§ **HOW TO COMPLETE THIS TASK**
Nothing but the lines from the one containing "Task: Click the Select" through the last line of the records belongs in the answer, copied exactly and with the pictures left out.

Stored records

****************

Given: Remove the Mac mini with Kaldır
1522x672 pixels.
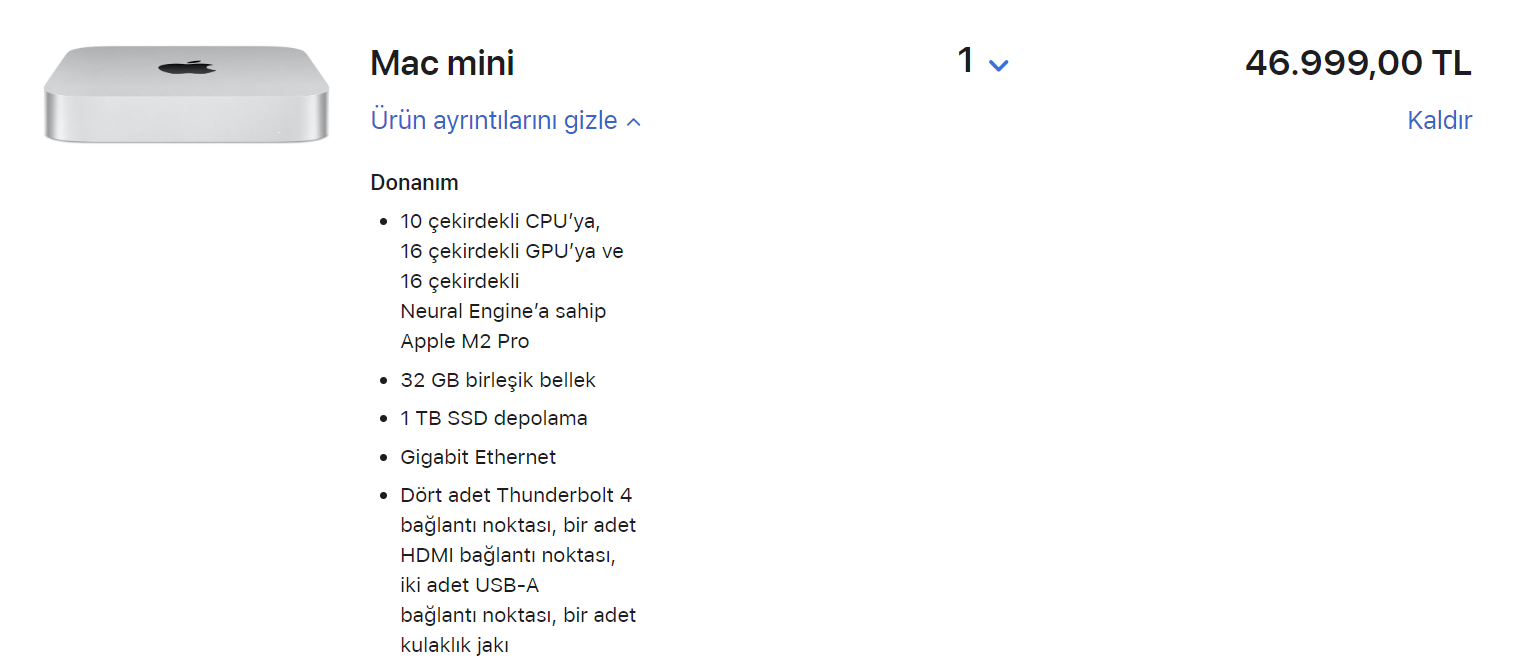Looking at the screenshot, I should (x=1439, y=121).
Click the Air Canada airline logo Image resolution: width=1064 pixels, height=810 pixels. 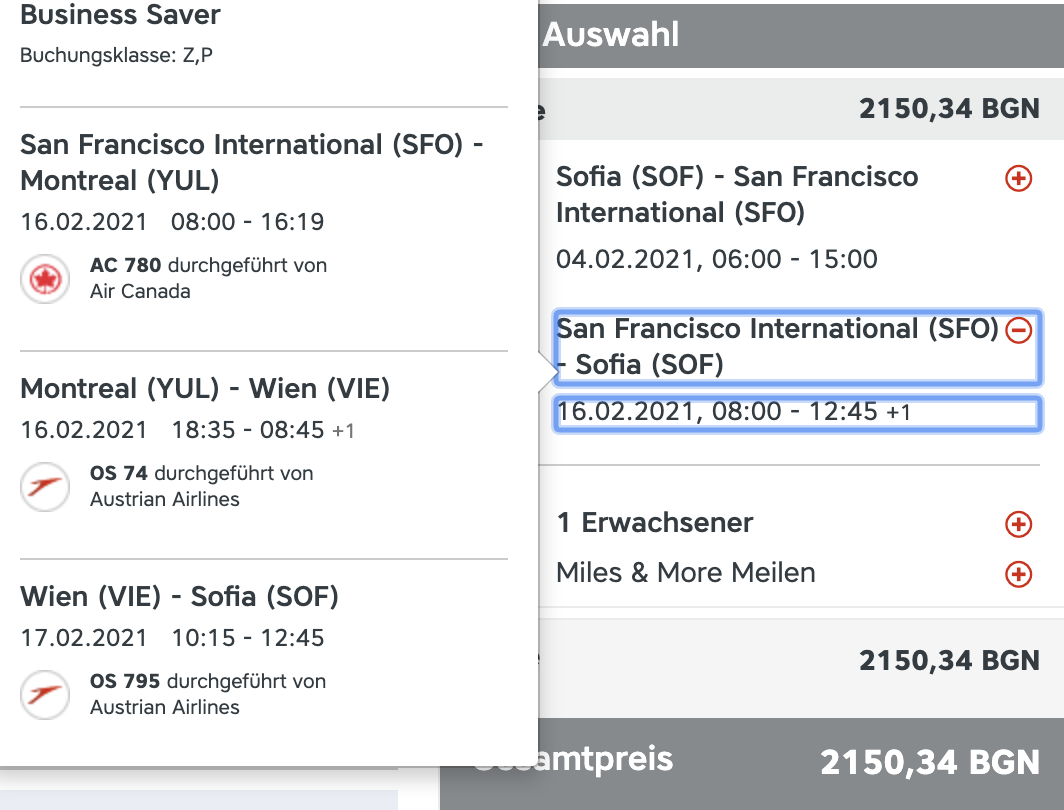coord(45,279)
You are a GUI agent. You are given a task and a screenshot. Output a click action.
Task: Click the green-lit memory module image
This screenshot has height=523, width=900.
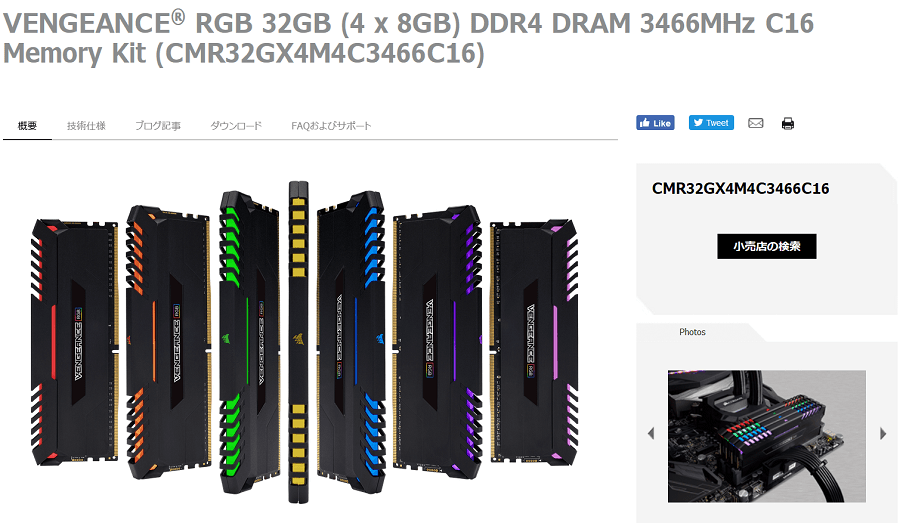(x=249, y=342)
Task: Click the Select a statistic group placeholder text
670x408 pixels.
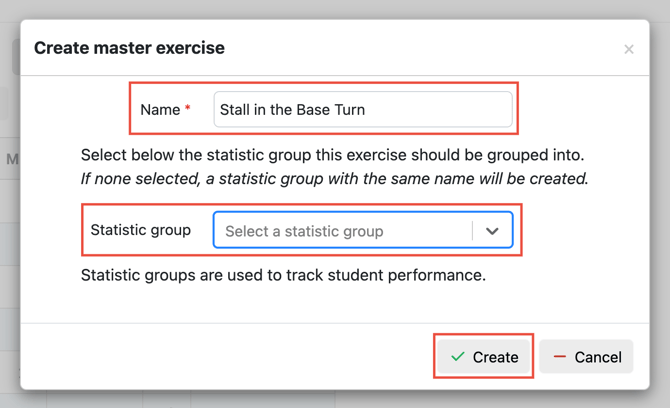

****************

§ **ANSWER BELOW**
Task: Click the Select a statistic group placeholder text
670x408 pixels.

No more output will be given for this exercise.